◆ STATED TASK:
Rewrite the entries below as a two-column CSV headed "text" and "answer", one row per entry. Put each field in quotation marks, replace line breaks with spaces, and omit the pictures.

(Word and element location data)

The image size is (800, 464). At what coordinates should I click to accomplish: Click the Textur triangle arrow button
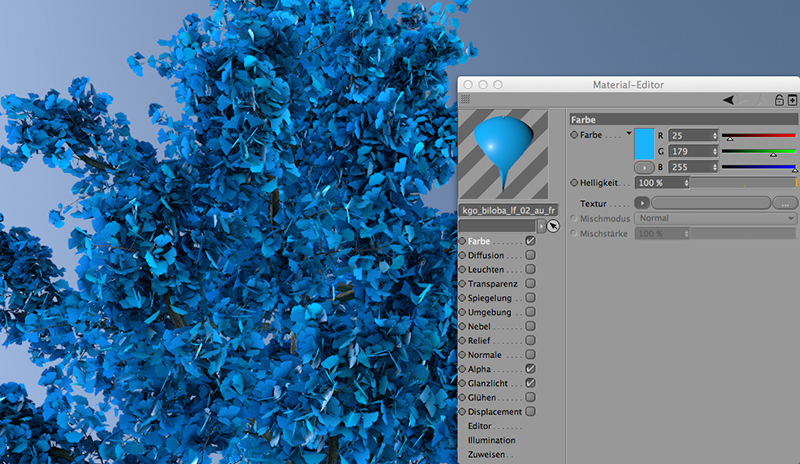[x=642, y=203]
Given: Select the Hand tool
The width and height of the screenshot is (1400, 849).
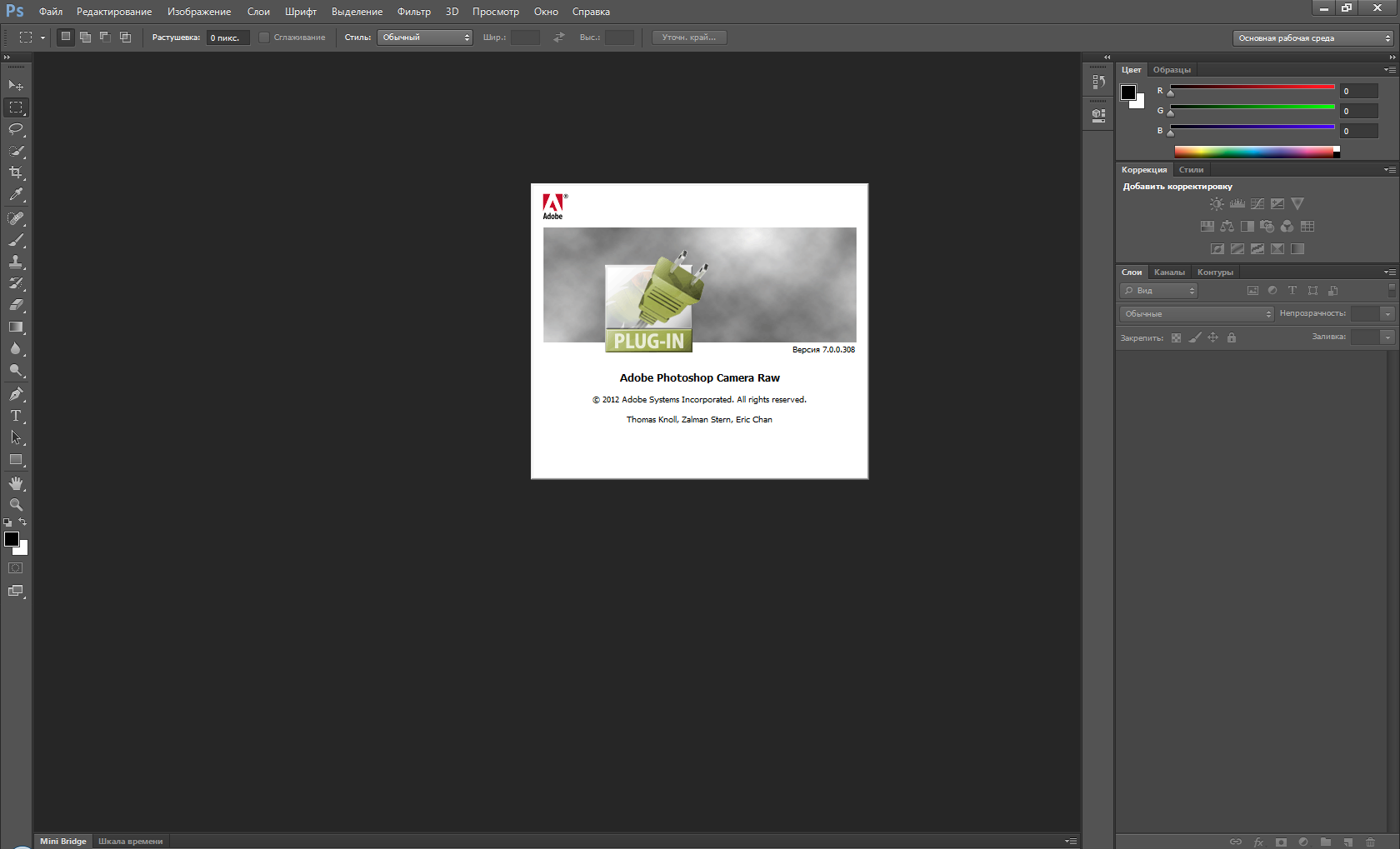Looking at the screenshot, I should click(x=16, y=483).
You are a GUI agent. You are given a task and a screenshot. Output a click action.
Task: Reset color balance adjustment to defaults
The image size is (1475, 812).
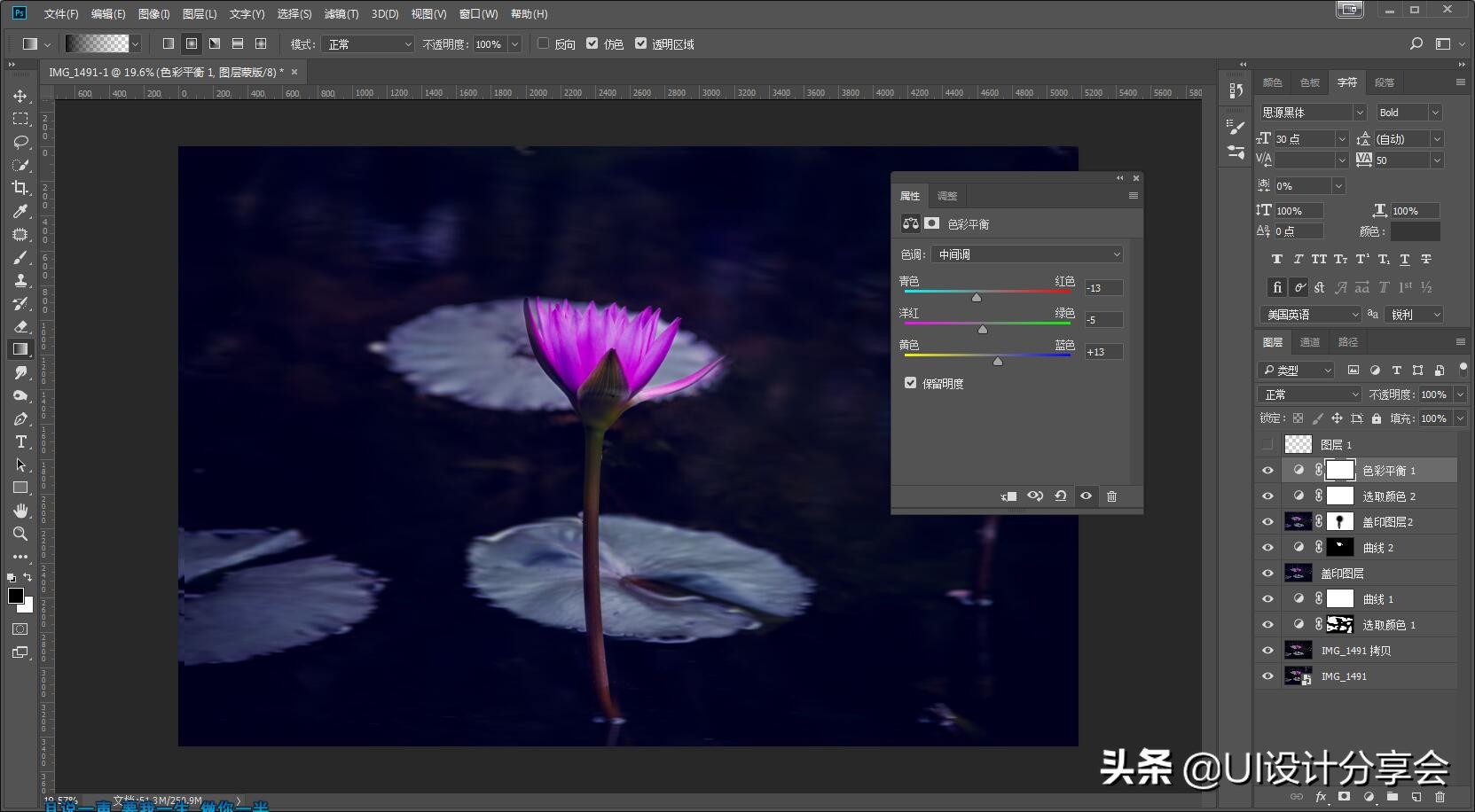pos(1060,496)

◆ EXERCISE RESULT:
text,answer
"The image size is (800, 464). At what coordinates should I click to accomplish: Click the Textur triangle arrow button","[x=642, y=203]"
"Given: Select the Hand tool The width and height of the screenshot is (1400, 849).","Looking at the screenshot, I should click(x=16, y=483)."
"You are a GUI agent. You are given a task and a screenshot. Output a click action. Task: Reset color balance adjustment to defaults The image size is (1475, 812).","pos(1060,496)"